Basic Vision benefits are included in both health plans and feature:

  • Vision screenings and examinations only at Carle Eye Department for prescribing glasses or for determining the refractive state of the eyes (specialty office visit copay for PPO plan or coinsurance after deductible is applied for HDHP)*

*Due to provider based billing, you will be charged a facility fee in addition to any copay and/or coinsurance.


Voluntary Vision

Voluntary Vision is offered through an EyeMed package for an additional premium. You'll receive the most from this benefit when using an in-network provider from EyeMed's large network including:

  • Target Optical
  • LensCrafters
  • All About Eyes
  • Chittick Eyecare

You can also purchase online from Glasses.com and Contacts Direct. For a complete list of providers near you, use the Provider Locator on eyemedvisioncare.com and choose the SELECT network or call (866) 299-1358. For LASIK providers, call (877) 5LASER6. At this time Carle providers aren't in network through EyeMed.
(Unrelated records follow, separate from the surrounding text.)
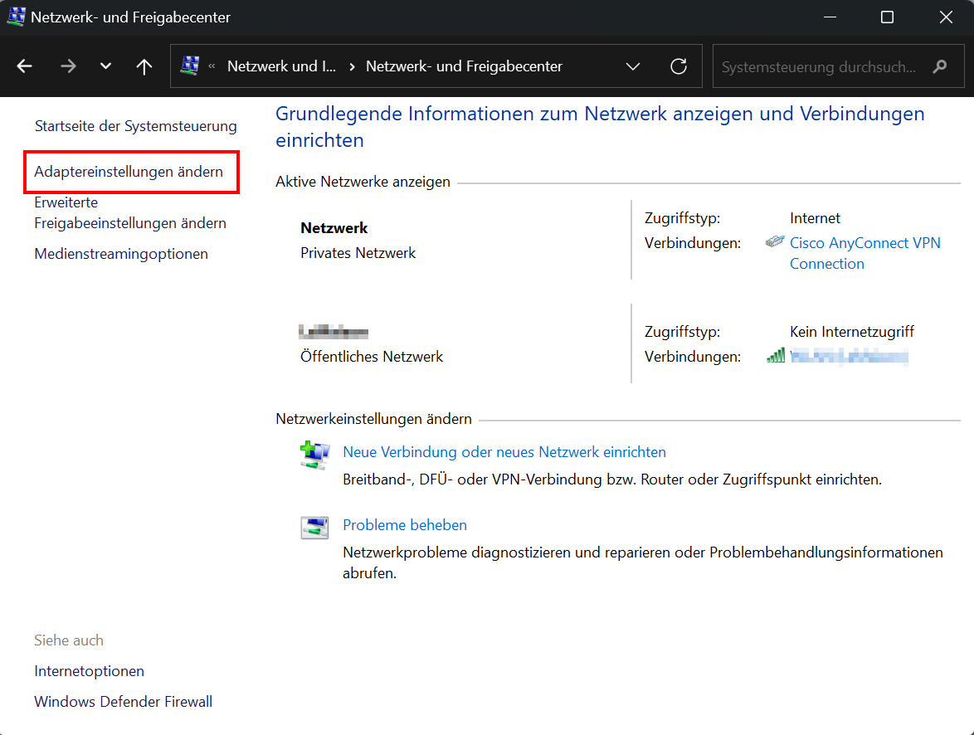Navigate up one level with the up arrow
974x735 pixels.
point(144,66)
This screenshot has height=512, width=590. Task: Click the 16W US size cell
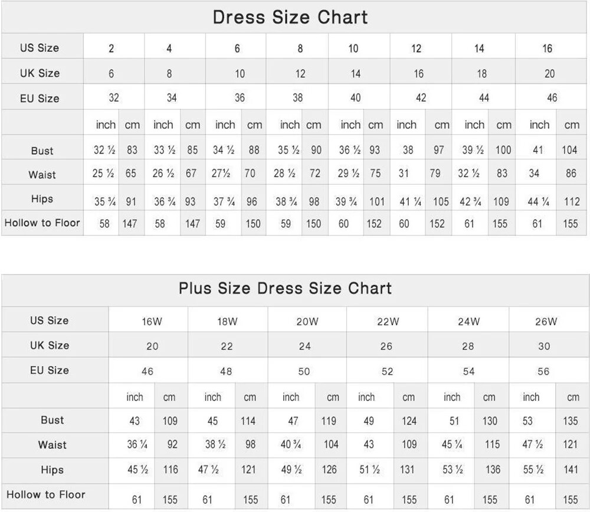(x=152, y=322)
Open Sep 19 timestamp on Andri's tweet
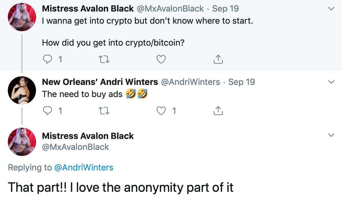The height and width of the screenshot is (197, 342). click(x=242, y=82)
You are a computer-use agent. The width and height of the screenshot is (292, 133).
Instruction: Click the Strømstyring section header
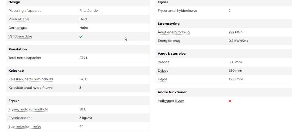point(169,23)
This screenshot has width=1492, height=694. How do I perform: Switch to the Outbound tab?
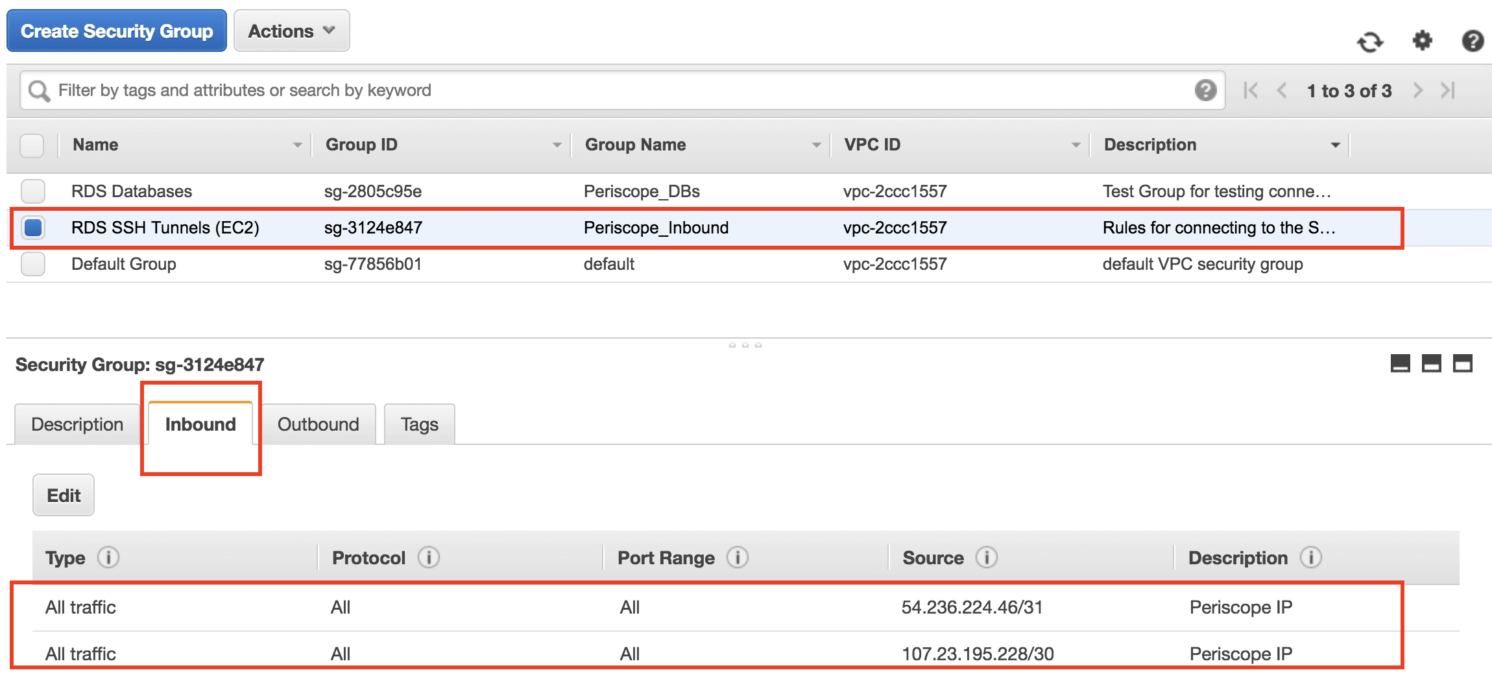pyautogui.click(x=318, y=424)
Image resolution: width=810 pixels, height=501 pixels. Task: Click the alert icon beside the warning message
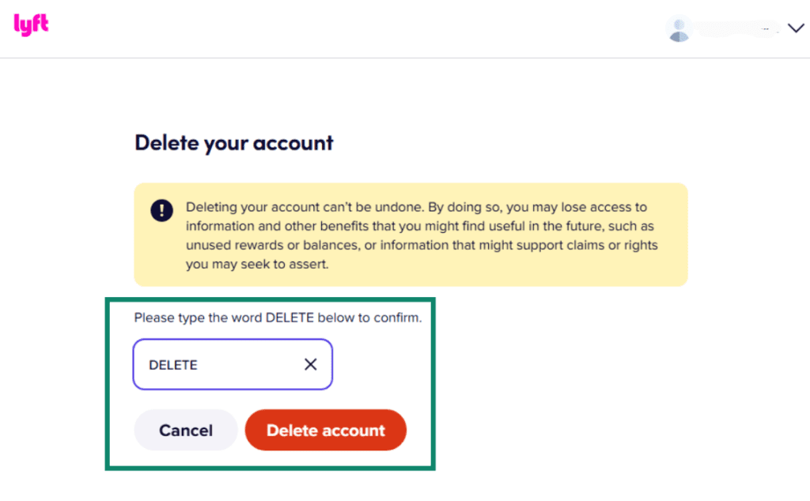(161, 210)
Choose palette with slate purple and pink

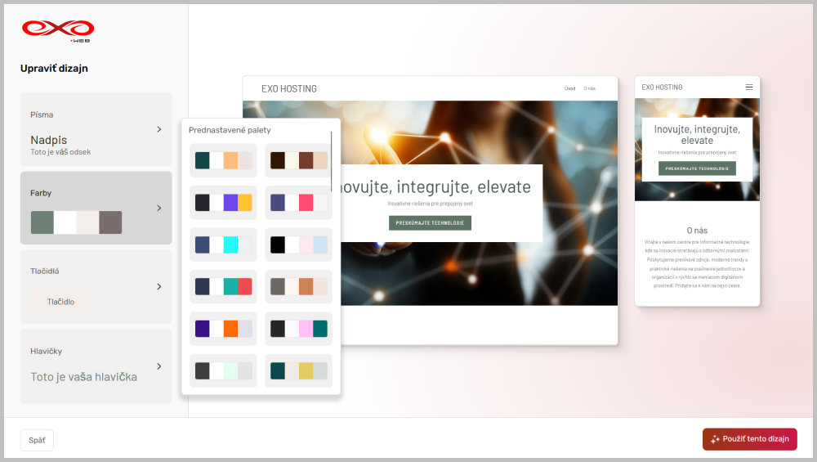[298, 203]
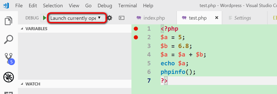Switch to the Settings tab

point(240,18)
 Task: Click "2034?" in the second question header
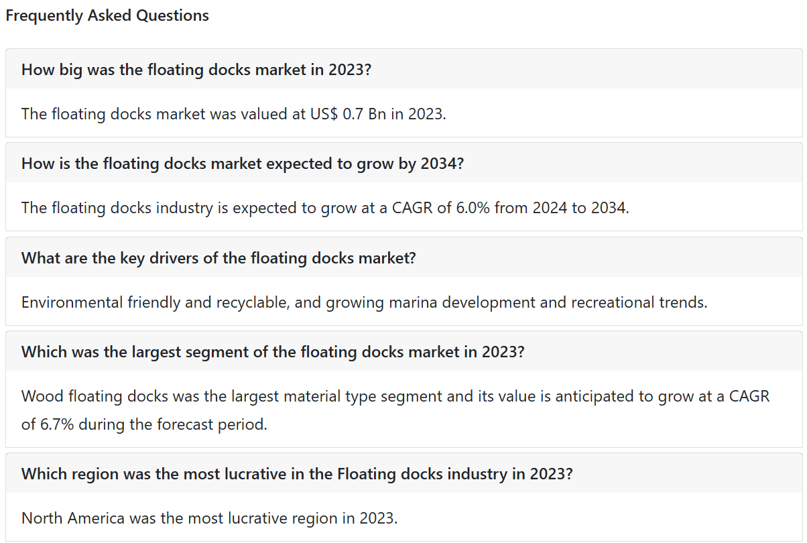click(442, 163)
 This plan may be right for you if:

  • You or your family members need coverage for contact lens, frames or lenses.
  • You need additional coverage for diabetic vision services.
  • You use another provider outside of Carle.
IN NETWORK
Exams
Exam with Dilation $10 Copay (once every 12 months)
Contact Lens Fit and Follow-Up Standard: Up to $40; Premium: Up to 10% off retail
(once every 12 months)
Frames (every 12 months)
Any Available Frame at Provider Location $0 Copay: $150 Allowance, 20% off balance over $150
Standard plastic lenses
Single Vision / Bifocal / Trifocal $10 Copay
Standard Progressive Lens $35 Copay
Premium Progressive Lens $35 Copay + 80% charge less $120 allowance
Lens options
UV Treatment $12 Copay
Tint (Solid and Gradient) $0 Copay
Plastic Scratch Coating $12 Copay
Antireflective Coating $45
Photochromatic/Transitions (Adults) 80% of retail price
Photochromatic/Transitions (Kids under 19) $0
Polarized 20% off retail price
Contacts
Conventional $0 Copay, $120 allowance, 15% off balance over $120
Disposable $0 Copay, $120 allowance, plus balance over $120
Medically Necessary $0 Copay, paid in full

2024 Team Member Voluntary Vision Plan Premiums (Bi-Weekly, 24 pay periods)

Team Member $4.14
Family $9.81

 Other Optical Options

Carle Eye Department offers a 50% discount on frames and lenses, and 25% off contact lenses for employees and dependents. That includes name brands like Gucci and Kate Spade non-prescription sunglasses for 50% off. There's no limit to the number of pairs you get each year.

Payroll deduction is an available payment option, and you can use your Flex Spending Account or Health Savings Account.